ただ、それは小説家の書き方によるのだろうが、山岡荘八著のひたすら各地での布教活動で 異教として迫害を受けながらも、力強い邪心のない信念の人「日蓮」とはかなりの差を感じてしまう。

ストーリーの始まりは、獅子島の家督相続問題に公儀の裁判で決裁をいただくべく、 小一郎とその老いた母が鎌倉に上ったところから始まる。
そして、舌を抜かれ喋れないイスマイルが武士に絡まれているところを小一郎が助けようとするとこ ろから、チャンバラ劇が展開していくのだ。
この当たりは、あまり面白いとは思わない。

この小説で、一番気になったのは、愛国心である。
二千年の日本の歴史において、日本本土が危なかったのは、この蒙古襲来。
明治維新前の列強による開港要求にからむ江戸幕府から明治政府移行への内乱時。
そして、太平洋戦争時の米国による沖縄占領と本土攻撃と原爆投下である。
現在、拉致被害者を多く抱えるわが日本と北朝鮮との関係は、 国と国との関係から言えば、まさに戦争状態に成りうるものなのだろうが。
日本を射程にしたテポドンがいつ飛んできても可笑しくない状況にあるわりには、 危機意識を持ち得ない平和ボケ国民なのである。

下巻の「竜ノ口」チャプタには、こんなフレーズがある。
「愛国心は自己愛の一つである。他と対立する自己を自覚する所に、自己愛が生ずるように、 他国と対立する祖国であると感ずる所に、愛国心は生ずる。・・・・・・
この意味において、外国との戦争、しかも、侵略された戦争ほど、外国との対立を、強烈に 感ぜしめるものはない。
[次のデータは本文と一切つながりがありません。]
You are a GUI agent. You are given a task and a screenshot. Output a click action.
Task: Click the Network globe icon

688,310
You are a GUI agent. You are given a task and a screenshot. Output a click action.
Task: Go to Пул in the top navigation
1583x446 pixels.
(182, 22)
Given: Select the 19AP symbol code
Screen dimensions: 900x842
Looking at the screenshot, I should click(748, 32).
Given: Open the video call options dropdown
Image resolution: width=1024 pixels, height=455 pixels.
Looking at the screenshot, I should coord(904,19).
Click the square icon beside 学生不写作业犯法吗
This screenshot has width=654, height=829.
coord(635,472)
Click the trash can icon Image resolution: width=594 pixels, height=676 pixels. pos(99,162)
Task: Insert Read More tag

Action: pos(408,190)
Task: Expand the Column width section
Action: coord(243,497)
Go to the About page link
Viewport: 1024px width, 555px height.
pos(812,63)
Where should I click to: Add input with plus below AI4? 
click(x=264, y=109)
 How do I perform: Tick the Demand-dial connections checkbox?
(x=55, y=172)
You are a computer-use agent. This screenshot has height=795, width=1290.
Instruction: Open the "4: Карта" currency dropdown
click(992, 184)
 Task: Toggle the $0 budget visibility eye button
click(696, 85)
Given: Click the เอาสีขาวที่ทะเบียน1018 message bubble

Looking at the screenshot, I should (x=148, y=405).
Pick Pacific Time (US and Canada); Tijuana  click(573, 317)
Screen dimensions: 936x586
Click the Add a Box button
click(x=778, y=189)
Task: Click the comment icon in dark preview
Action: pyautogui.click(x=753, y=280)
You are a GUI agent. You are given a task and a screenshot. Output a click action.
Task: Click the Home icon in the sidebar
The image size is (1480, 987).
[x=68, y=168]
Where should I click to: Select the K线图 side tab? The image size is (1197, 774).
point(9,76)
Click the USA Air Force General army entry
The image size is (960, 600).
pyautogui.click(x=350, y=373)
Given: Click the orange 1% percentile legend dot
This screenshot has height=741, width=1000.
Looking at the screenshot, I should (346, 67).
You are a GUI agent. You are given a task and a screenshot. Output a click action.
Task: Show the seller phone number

時代を問わず、国を問わず、外戦に際して、最も愛国心の昂揚 するのはこのためである」

この本は、昭和28年に読売新聞に連載されたものである。
太平洋戦争に敗れ、打ちひしがれている日本人、復興のきざしを見せはじめていた頃の日本、 昔の日本人はすごかった、「復興」に力をあわせようというサインなのか。
私には、無条件降伏した日本人に愛国心というか、 「挙国一致」ということを呼び覚まそうと しているかのように思われるのだが。